14 KiB
LaminDB Setup & Deployment
This document covers installation, configuration, instance management, storage options, and deployment strategies for LaminDB.
Installation
Basic Installation
# Install LaminDB
pip install lamindb
# Or with pip3
pip3 install lamindb
Installation with Extras
Install optional dependencies for specific functionality:
# Google Cloud Platform support
pip install 'lamindb[gcp]'
# Flow cytometry formats
pip install 'lamindb[fcs]'
# Array storage and streaming (Zarr support)
pip install 'lamindb[zarr]'
# AWS S3 support (usually included by default)

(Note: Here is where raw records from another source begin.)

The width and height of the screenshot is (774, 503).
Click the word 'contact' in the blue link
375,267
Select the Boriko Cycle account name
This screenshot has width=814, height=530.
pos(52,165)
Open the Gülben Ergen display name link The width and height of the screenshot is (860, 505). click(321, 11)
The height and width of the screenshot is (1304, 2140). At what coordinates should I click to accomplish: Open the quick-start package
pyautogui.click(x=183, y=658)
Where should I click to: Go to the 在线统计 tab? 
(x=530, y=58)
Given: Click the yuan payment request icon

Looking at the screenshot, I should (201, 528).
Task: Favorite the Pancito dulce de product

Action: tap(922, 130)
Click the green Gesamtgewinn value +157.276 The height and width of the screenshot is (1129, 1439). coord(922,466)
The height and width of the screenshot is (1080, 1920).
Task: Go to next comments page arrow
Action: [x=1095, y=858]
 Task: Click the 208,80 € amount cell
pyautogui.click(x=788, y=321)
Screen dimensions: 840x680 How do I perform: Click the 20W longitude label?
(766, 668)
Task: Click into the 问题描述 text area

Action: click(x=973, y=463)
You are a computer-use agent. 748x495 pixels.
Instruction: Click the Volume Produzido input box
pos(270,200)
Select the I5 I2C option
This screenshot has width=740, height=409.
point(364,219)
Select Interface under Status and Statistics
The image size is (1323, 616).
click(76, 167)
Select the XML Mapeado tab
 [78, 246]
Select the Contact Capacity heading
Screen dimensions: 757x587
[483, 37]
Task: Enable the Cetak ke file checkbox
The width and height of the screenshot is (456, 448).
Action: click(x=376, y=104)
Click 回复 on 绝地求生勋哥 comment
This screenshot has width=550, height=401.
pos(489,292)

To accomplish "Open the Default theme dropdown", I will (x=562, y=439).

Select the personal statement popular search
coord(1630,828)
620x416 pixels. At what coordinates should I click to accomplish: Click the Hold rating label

pip install 'lamindb[aws]'
# Multiple extras
pip install 'lamindb[gcp,zarr,fcs]'
Module Plugins
# Biological ontologies (Bionty)
pip install bionty
# Wet lab functionality
pip install lamindb-wetlab
# Clinical data (OMOP CDM)
pip install lamindb-clinical
Verify Installation
import lamindb as ln
print(ln.__version__)
# Check available modules
import bionty as bt
print(bt.__version__)
Authentication
Creating an Account
- Visit https://lamin.ai
- Sign up for a free account
- Navigate to account settings to generate an API key
Logging In
# Login with API key
lamin login
# You'll be prompted to enter your API key
# API key is stored locally at ~/.lamin/
Authentication Details
Data Privacy: LaminDB authentication only collects basic metadata (email, user information). Your actual data remains private and is not sent to LaminDB servers.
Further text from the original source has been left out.